In 2019, the mean annual concentrations of PM2.5 reached their minimum in Beijing, the northern, and central parts—Zhangjiakou, Chengde, and Qinhuangdao—<50 µg·m−3. The mean annual concentrations in the southern and central parts—Handan, Xingtai, Hengshui, Shijiazhuang, and Baoding—ranged from 56–67 µg·m−3, with a similar maximum observed in Handan. Mean annual concentrations in the southeastern part—Cangzhou, Langfang, Tianjin, and Tangshan—were between 47–54 µg·m−3. Similar to 2018, all cities, except for Zhangjiakou and Chengde, exceeded China’s national grade 2 criterion. Overall, the mean annual concentration of PM2.5 decreased from 2018 to 2019 in the BTH, marking an improvement in air quality. Regionally, distributions of PM2.5 appeared closely related to topography, industrial structure, energy structure, economic development, and climatic conditions. The high value range distribution area was mainly clustered in the southern plain area, while the low value range was mainly distributed in the cities in the northern Taihang Mountains. This spatial pattern was primarily due to the fact that the southern cities were dominated by heavy industry, which generated industrial waste gas and a large amount of dust near construction sites, resulting in high PM2.5 concentrations. At the same time, the road network was dense, the traffic flow was large, and the air was blocked by the western mountains, making it difficult to circulate, leading to the accumulation of pollutants. The Beijing-Tianjin-Hebei region forms a C-shaped encircling mountain group, which facilitates the downward transfer of fine particulate matter for coalescence, exacerbating fine particulate matter pollution in southern cities. The low concentration area is formed by the Taihang Mountain System and the Yanshan Mountain System to form the Yan-Tai screen, and the air pollution is isolated by the Yanshan and Taihang Mountain Systems. In addition, the mountainous cities are relatively backward in industrial development, with less anthropogenic pollutant emissions, so they are less affected by fine particulate matter.
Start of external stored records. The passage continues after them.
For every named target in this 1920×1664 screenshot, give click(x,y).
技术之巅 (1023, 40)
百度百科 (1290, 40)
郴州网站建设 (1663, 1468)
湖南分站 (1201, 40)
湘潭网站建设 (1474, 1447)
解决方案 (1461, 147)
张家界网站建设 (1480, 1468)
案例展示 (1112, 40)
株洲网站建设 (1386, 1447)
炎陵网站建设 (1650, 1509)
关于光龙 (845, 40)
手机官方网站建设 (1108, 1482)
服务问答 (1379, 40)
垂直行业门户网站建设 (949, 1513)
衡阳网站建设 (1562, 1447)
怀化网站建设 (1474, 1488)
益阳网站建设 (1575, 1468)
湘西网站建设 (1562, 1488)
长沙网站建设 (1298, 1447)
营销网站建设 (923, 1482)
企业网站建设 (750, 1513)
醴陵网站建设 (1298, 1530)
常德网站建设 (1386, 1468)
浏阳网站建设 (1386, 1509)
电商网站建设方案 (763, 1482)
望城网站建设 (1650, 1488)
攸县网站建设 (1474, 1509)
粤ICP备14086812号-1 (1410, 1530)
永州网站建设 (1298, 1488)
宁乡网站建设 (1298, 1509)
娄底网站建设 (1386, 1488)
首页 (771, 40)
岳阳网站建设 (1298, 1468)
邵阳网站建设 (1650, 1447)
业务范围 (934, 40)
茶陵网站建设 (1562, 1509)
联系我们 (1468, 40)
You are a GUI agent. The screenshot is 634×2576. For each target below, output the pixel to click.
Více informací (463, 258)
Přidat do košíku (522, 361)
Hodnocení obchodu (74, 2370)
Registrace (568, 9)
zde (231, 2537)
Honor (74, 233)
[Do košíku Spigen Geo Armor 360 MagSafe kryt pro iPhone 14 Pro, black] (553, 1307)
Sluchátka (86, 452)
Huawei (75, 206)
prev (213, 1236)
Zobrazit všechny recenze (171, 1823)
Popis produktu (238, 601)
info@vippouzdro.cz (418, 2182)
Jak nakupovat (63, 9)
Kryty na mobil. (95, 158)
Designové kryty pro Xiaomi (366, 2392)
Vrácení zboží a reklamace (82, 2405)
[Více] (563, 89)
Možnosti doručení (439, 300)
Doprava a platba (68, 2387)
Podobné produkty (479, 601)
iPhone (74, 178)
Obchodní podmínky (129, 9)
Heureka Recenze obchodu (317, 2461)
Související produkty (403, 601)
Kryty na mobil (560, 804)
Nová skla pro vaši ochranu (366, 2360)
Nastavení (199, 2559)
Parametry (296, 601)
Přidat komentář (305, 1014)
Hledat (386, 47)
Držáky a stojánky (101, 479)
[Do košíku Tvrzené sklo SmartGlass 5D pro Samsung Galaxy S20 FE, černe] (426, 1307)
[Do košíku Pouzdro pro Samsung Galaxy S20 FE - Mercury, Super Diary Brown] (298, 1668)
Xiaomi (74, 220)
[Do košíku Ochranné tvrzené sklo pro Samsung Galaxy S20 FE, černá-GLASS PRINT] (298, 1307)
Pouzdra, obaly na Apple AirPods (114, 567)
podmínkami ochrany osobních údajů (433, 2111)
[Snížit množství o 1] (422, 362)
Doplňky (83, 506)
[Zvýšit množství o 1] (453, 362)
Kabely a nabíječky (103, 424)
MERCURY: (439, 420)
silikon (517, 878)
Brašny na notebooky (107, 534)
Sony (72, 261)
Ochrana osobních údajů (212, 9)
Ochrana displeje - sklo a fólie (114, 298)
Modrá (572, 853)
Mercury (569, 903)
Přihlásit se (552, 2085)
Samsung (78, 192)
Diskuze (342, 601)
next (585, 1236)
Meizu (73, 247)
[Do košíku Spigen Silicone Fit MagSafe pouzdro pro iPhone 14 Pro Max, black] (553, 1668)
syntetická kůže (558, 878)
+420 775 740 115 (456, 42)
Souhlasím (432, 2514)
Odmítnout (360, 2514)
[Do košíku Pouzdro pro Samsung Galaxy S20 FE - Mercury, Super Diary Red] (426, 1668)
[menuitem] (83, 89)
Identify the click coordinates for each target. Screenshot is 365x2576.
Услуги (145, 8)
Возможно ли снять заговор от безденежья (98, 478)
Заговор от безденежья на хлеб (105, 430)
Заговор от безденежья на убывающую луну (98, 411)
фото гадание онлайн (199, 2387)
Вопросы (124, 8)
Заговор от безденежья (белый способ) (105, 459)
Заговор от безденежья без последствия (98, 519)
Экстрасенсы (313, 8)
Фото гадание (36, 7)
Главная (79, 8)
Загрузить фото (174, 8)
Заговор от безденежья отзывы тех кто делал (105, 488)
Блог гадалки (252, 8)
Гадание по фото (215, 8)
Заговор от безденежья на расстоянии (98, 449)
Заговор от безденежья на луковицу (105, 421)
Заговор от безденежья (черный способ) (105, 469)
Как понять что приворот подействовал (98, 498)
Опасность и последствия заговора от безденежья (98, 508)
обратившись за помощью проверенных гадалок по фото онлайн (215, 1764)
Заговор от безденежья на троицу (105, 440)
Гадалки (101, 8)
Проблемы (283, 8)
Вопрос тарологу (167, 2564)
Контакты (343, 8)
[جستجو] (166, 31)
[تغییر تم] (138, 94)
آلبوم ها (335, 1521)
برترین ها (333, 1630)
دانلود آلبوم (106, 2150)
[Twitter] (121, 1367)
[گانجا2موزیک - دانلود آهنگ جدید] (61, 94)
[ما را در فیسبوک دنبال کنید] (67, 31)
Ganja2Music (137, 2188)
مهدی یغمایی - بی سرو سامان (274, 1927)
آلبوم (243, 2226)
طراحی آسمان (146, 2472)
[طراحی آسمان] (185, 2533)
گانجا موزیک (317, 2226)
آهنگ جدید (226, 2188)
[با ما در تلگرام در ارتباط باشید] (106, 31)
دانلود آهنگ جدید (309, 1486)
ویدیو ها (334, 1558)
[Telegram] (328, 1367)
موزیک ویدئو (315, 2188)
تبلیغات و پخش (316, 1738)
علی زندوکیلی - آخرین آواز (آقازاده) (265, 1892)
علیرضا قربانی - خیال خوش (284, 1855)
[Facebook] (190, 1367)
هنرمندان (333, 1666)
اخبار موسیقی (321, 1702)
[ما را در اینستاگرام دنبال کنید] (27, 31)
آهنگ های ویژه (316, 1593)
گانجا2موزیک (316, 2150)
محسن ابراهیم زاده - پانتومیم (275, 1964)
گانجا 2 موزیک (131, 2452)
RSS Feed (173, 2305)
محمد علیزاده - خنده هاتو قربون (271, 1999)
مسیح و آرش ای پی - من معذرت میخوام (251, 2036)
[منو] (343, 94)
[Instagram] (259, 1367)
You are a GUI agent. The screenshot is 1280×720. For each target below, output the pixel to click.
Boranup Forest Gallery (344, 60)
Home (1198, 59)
3.2. Fractional Vegetation Cover and PM2.5

3.2.1. Vegetation Coverage in the Beijing-Tianjin-Hebei Region

The spatial distribution of FVC in the BTH varied significantly, owing largely to geographic location and climatic conditions (Figure 8). Overall, vegetation cover increased from the southeast to northwest, where the landforms were dominated by mountains. Natural conditions, such as topography, limited man-made development in the area; therefore, the vegetation was in good condition and formed a natural protection barrier. Forested ecosystems are distributed mostly in the northern and northwestern regions, including Chengde, Beijing, Qinhuangdao, and Baoding, maintaining relatively high FVC levels throughout the year. Minimum FVC areas were mainly distributed in the southeastern plains and the northern part of Zhangjiakou, where the land use type is predominantly agriculture, with frequent farming activities and shorter crop growing periods than trees. Abandonment and autumnal phenomenon are also more common in these regions. Coupled with the effects of urbanization, the vegetation cover was relatively low.
Figure 9 shows the spatial distribution of the mean vegetation cover in the Beijing-Tianjin-Hebei region, across four seasons, from which it can be seen that the vegetation cover was better in summer and worse in winter. This was primarily due to the high vegetation cover in summer, when the vegetation growth was at its peak. In contrast, the chlorophyll content of trees decreased in winter, resulting in a gradual decrease in vegetation cover. It can also be seen from the figure that the high vegetation cover areas were mainly concentrated in the northern areas of Beijing-Tianjin-Hebei region, such as Chengde. The low vegetation cover area was mainly concentrated in the southeast region. This was basically consistent with the spatial distribution of the annual average concentration of vegetation cover. The spatial distribution of seasonal mean PM2.5 concentrations was also compared with that of BTH, and it was found that the change trends of the two were exactly opposite. The PM2.5 concentration was lower in areas with high vegetation cover, while it was relatively higher in areas with low vegetation cover. This further confirmed the inhibitory effect of high vegetation cover on PM2.5 pollution and provided a theoretical basis for future PM2.5 pollution management in the Beijing-Tianjin-Hebei region.
The 16-day average FVC values of the BTH in 2018 and 2019 showed wave-shaped distributions (Figure 10). The growing season, from March to November, was marked by a gradual increase, until its first peak at the beginning of May. A central high FVC (>0.6) appeared in June and ended at the close of September. FVC reached its peak value in August (2018, 0.81; 2019, 0.79). The chlorophyll content of trees progressively decreased after October, with the corresponding FVC also gradually decreasing. Thus, changes related to the vegetation growing season drove the seasonal changes in FVC. Overall, the FVC peaked in the summer, and reached a winter minimum. Annually, the FVC of the BTH remained almost stationary from 2018 to 2019. Ultimately, vegetation management and protection work should be strengthened, and efficient planting and logging systems should be developed in light of the FVC patterns in the BTH revealed here.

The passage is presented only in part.